Les possibilités d'intervention sont multiples et seront développées en fonction des priorités choisies : introduction d'une nouvelle procédure, modifications des pratiques, formation des médecins, contrôle de l'usage des médicaments, contrôle des coûts, protocoles de recherche.
Toutefois, l'enthousiasme pour cette technologie ne doit pas occulter les problèmes, voire les erreurs qui peuvent être provoqués par ces nouveaux outils.15,16 En particulier, le rappel fréquent des règles de base pour éviter une mauvaise utilisation de l'outil est indispensable. La prescription doit être restreinte à la visite médicale du matin et à la contre-visite du soir, permettant ainsi une discussion entre médecin et infirmier(ère)s des ordres donnés. Seuls les ordres urgents sont inscrits en dehors de ces plages et doivent faire l'objet d'une communication verbale entre le prescripteur et l'équipe infirmière. Des programmes d'évaluation sont aussi à prévoir lors de l'introduction d'un système de prescription informatisé.17,18 On constate qu'un tel système peut également révéler ou accentuer des dysfonctionnements non perçus ou occultés jusque-là si l'on n'y prend pas garde. Le système de prescription est un révélateur qui peut conduire à la remise en question de la pratique quotidienne et doit générer une démarche d'amélioration de la qualité des soins. Ainsi, dans le Service de médecine interne générale, l'organisation des unités et plus particulièrement le déroulement de la visite médicale ont été repensés et réorganisés notamment en raison de l'introduction de la PresCo.
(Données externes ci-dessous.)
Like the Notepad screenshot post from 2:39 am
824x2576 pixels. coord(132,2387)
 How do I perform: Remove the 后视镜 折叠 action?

L'introduction de la prescription informatisée n'équivaut pas à échanger papier-crayon contre ordinateur-imprimante. C'est joindre au trio patient-médecin-soignant un partenaire nouveau, le médecin informaticien, créer un nouveau cadre de travail et se donner de nouvelles possibilités pour améliorer la qualité des soins, la sécurité des patients et la formation des professionnels. Au-delà des défis technologiques, l'introduction des technologies de l'information entraîne une révision des processus et une formalisation des rôles de chacun.